§ Selection
+++

Wario has sort of evolved as a character, beginning as the Bizarro-styled reflection of Mario – literally so, as even the name is just an invert – but he would come to star in his own line of games as a protagonist and even help the red-capped hero out from time to time, though his motivations are always monetary. Wherever there’s a glimmer of redemption for Wario, there’s also a glimmer of gold. The yang to Mario’s ying cares about coin and little else.
Sure, he probably gets the girl every once in a while, but hardly in as noble an effort as trotting over dozens of Mushroom Kingdom worlds to let loose the damsel. This fat virtuoso of vices probably just pays up front… and the quality probably suffers.
8. Max Payne
On our spectrum of good and evil, Max Payne is one of the closest of our characters to being regarded as a hero rather than a villain. But his vices drag him down deep. Having to bear witness to the brutal murder of his wife and newly-born daughter in the first game, the trauma of immeasurable loss haunts Payne for years. Having lost the will to care about any manner of rules, he’ll point the gun at just about anyone who J-walks (okay, maybe that’s a slight exaggeration), and takes advantage of his freelance status by going after all manner of underground scumbag Dirty Harry style.
Cop or not, disgraced or not, Max is no saint, but he’s also no devil, cutting through the red tape of ethics to get the real bad guys staring down a 9mm barrel.
7. Jackie Estecado
Though an anti-hero doesn’t necessarily need any sort of redeeming quality, Jackie Estecado Is certainly one of the more empathetic figures in video games. First appearing in The Darkness line of graphic novels before being converted into pixel form, he’s a gangster who, on his 21st birthday, gets possessed by a demon spirit. At heart, despite his relentless nature and violent disposition, he’s not nearly the loose-cannon his carrier fiend is, and is morally motivated by his long-time love Jenny, who helps him stay path of virtue. Jackie’s no saint, to be sure, and will exterminate his enemies without hesitation, but as passionately, he cares for his friends and family and, instead of using the Darkness’ power, he resists its antagonizing influence throughout the course of the series.
Though a more recent game character, and despite having already been conceived on page, Estecado is one of the more fascinating anti-heroes in the last few years, and so earns his spot at Number Nine.

+++

§ Excerpted data
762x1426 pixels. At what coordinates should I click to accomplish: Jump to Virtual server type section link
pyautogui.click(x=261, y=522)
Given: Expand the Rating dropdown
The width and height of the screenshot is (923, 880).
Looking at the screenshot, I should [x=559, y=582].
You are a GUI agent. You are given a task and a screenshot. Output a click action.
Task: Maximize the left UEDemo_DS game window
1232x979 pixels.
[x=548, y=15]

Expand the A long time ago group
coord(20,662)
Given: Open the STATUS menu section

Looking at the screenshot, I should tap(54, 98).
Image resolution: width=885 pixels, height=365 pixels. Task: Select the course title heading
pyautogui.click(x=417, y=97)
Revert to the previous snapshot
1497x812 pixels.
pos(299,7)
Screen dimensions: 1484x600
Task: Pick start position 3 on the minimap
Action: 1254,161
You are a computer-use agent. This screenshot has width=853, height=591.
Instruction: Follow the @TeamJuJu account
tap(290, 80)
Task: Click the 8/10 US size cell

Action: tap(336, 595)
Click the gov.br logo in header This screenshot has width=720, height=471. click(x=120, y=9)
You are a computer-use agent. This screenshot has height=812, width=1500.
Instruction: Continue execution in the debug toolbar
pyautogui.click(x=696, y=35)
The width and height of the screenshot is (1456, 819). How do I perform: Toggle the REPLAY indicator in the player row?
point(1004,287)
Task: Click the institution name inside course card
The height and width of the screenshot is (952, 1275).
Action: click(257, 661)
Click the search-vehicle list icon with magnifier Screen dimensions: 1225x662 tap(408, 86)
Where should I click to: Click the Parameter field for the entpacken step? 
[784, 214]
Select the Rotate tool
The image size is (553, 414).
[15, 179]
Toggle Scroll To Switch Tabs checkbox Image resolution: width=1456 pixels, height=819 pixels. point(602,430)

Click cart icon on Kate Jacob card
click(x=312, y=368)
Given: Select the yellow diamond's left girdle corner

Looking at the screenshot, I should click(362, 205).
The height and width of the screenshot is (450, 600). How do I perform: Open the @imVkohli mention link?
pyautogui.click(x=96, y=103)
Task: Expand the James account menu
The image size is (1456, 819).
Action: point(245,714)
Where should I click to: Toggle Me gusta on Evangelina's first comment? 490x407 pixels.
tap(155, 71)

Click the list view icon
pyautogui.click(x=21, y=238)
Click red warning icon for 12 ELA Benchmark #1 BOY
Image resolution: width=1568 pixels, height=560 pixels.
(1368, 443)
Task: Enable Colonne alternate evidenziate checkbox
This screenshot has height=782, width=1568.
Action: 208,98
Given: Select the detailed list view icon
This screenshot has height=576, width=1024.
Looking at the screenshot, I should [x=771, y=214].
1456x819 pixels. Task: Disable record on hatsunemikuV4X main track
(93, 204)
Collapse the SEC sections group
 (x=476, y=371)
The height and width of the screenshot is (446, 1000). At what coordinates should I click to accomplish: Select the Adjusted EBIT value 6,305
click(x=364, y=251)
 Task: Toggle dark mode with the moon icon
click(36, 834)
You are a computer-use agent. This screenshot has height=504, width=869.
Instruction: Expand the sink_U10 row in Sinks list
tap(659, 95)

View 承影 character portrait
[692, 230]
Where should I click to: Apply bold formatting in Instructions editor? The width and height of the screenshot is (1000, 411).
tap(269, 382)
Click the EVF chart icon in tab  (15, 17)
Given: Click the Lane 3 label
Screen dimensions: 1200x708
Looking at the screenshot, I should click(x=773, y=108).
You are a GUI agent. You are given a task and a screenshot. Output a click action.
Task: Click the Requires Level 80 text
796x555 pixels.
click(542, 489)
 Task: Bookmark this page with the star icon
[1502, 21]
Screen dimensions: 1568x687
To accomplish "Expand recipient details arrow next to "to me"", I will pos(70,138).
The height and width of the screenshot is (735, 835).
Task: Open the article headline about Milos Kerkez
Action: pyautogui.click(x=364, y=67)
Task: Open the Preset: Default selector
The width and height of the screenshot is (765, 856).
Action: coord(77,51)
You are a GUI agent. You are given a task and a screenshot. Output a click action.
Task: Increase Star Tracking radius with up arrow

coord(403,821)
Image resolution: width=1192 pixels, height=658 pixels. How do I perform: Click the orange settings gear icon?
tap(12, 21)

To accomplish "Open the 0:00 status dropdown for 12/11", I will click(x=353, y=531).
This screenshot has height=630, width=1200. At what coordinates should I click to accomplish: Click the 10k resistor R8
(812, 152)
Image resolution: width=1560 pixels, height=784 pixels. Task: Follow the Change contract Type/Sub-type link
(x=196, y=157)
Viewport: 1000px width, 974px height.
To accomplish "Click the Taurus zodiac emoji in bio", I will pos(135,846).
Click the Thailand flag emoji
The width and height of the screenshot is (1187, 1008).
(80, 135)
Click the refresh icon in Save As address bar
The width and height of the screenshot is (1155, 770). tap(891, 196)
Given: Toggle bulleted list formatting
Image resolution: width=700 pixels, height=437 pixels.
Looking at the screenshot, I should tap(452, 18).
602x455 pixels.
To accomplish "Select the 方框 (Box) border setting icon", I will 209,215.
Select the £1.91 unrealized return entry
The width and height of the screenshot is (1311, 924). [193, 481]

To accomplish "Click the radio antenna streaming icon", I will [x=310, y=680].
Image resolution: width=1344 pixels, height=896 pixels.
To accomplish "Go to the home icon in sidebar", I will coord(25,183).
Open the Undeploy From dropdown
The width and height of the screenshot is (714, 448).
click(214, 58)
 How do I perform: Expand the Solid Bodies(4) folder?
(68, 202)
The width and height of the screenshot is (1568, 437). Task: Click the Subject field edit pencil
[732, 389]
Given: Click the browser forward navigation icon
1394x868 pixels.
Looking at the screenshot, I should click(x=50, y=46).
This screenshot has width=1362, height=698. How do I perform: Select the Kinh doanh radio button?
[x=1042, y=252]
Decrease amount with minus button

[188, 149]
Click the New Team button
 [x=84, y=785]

+++

§ To-do list
1. Extract, word for word, the part of the video game anti-hero countdown that opens with "Though a more" and closes with "at Number Nine.".
2. Please extend the video game anti-hero countdown, picking up right after its last sentence.
The records aren't needed for this.

§ Answers to the problems
1.
Though a more recent game character, and despite having already been conceived on page, Estecado is one of the more fascinating anti-heroes in the last few years, and so earns his spot at Number Nine.

2.
Who could forget the most vulgar, distasteful, uncouth, smart-ass squirrel around? When Conker’s Bad Fur Day launched on the N64 in 2001, no one would’ve suspected the cutesy characters that emblazoned the cover merited an M rating, but such was the oxymoron. Conker was another anthropomorphic woodland creature out to save the world, but he was only in it for himself.
Indeed, the first drawn out shot of the game sees Conker reigning as self-made royalty atop a throne – and not the flushable kind. Beer and breasts – that’s all the little rascal was after. Still, he ultimately went through the motions of his movie referenced journey so that Nazi teddy bears and dung maestros may never rule.
5. Richard B. Riddick
Forget the movies, beginning with Pitch Black in 2000. They stink. If there’s any reason why they produced sequels, it’s because of the awesomely anti-heroic characterisation of Richard Riddick, one of the most dangerous criminals in yet another grimy future a la Star Wars, Blade Runner, and Dune.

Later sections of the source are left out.